Nicolás de Lekuona - O bosque do ritmo (1932)

O ritmo é aquilo que diferencia o caminho de cada um na vida do espírito. Por isso, nenhuma aventura espiritual de um homem pode ser modelo a copiar por outro. A consciência desta diferença radical é essencial. O que está em jogo, na vida espiritual, não é a massificação igualitária mas a singularização de cada um. Que cada um, segundo o ritmo que é o seu, responda à voz que o chamou. 

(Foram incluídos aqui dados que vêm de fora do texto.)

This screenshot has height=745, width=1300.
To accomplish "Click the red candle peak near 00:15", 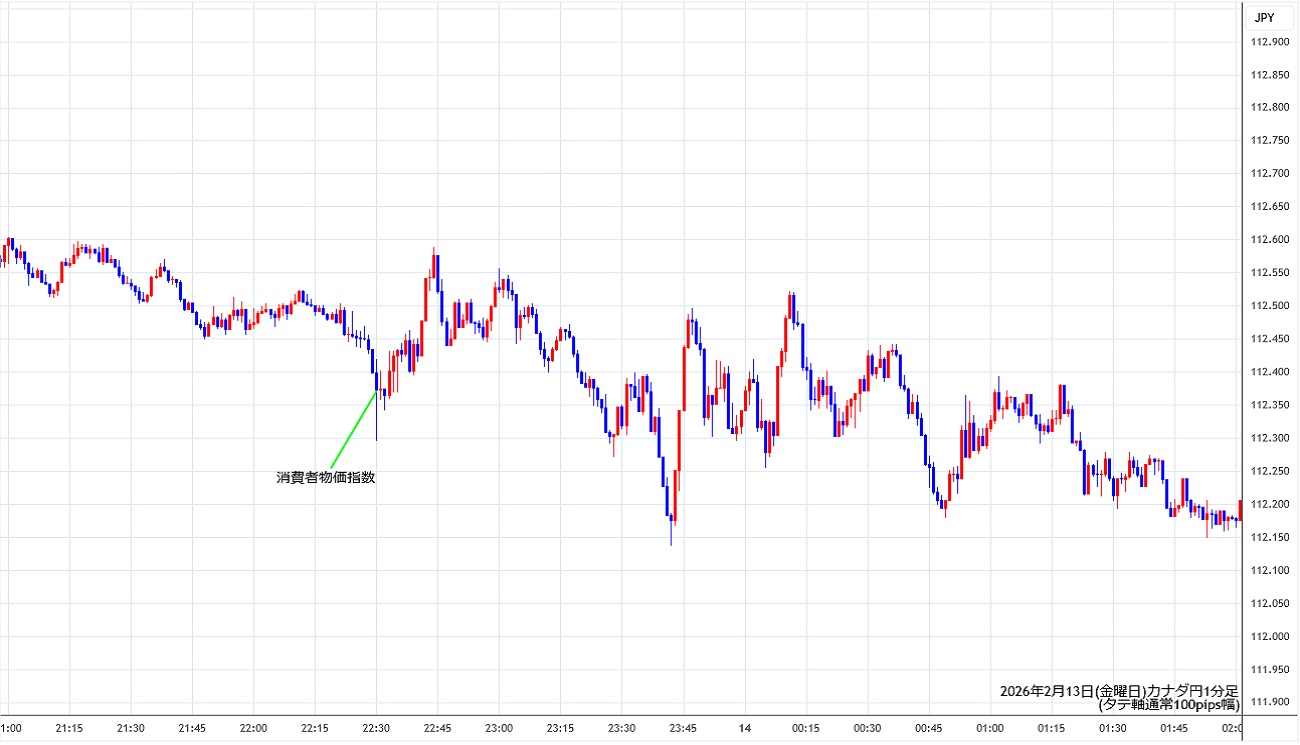I will pyautogui.click(x=790, y=305).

quinta-feira, 8 de outubro de 2015

Haikai do Viandante (251)

Gustav Klimt - Palácio sobre a água (1908)

imóveis as águas
esperam a luz do estio
árvores na margem

terça-feira, 6 de outubro de 2015

No magma umbroso

Fernando Lerín - Sem título (1985)

No magma umbroso da vida estão contidos todos os possíveis. O lento e doloroso trabalho do espírito acabará por retirar uma e outra figura (um deus, um poema, um quadro, um rapto místico, uma sinfonia), num processo secreto, inesperado, que traz consigo a luz que iluminará por instantes o caminho do viandante.

segunda-feira, 5 de outubro de 2015

Do trabalho alienado

George Grosz - Arbeiter (1912-13)

É por demais conhecida a teoria marxista da alienação. O homem, no trabalho moderno ao tornar-se mercadoria, estranha-se da sua própria natureza. O mecanismo económico do estranhamento é, contudo, secundário. A alienação do homem no trabalho reside no facto deste não ser um factor de realização da vida do espírito. Em muito do trabalho que o homem realiza - mesmo em domínios ditos criativos e não apenas no trabalho mecânico - o que existe é uma submissão do espírito a regras que lhe são estranhas. É esta submissão que impede que o trabalho de cada um seja a realização de uma vocação, isto é, uma resposta a uma voz que o chama.

domingo, 4 de outubro de 2015

Fogo de artifício

Darío de Regoyos y Valdés - Fuegos de artificio

O fogo de artifício não é uma mera diversão para alegrar a vida cansada das pessoas. Ele constitui a metáfora por excelência da vida dos homens. Preferem um fogo e uma luz aparentes ao fogo e à luz real e efectiva. O verdadeiro fogo queima e a verdadeira luz cega. Para lidar com eles, um longo e difícil caminho é necessário. É mais fácil fixar-se nas aparências e deixar-se levar pelo artifício do que entregar-se ao esforço que a vida do espírito exige.

sábado, 3 de outubro de 2015

Poemas para Afrodite (segunda série) 5

Aristide Maillol - Dans l'esprit d'une fresque (1930)

5. Silêncio, silêncio

Silêncio, silêncio.
Oiço um rumor,
Nasce no teu ventre.

Silêncio, silêncio.
Vejo o fulgor
Que a ti me prende.

sexta-feira, 2 de outubro de 2015

Arrependimento e conversão

Cecilio Pla Gallardo - Arrepentimiento (1896)

Na vida dos homens, o arrependimento é uma das experiências mais equívocas. Arrepender-se significa que a consciência moral sente remorso por actos ou faltas passadas. Arrependimento, exigem-no os pais aos filhos, os professores aos alunos, o confessor aos crentes, o juiz aos condenados. E o bom senso diz-nos que o arrependimento é melhor que a contumácia no erro. Este jogo entre o arrependimento da consciência moral e a orgulhosa obstinação no erro encerra, contudo, o problema no âmbito da consciência e oculta a questão essencial. O problema não é moral mas da ordem do ser, daquilo que se é. Mais do que arrepender-se, há que tornar-se outro, deixar de ser aquilo que conduz ao erro e tornar-se um outro ser. É esta alteração que faz da conversão uma experiência radicalmente diferente da do arrependimento. E só esta experiência pode evitar o retorno à errância.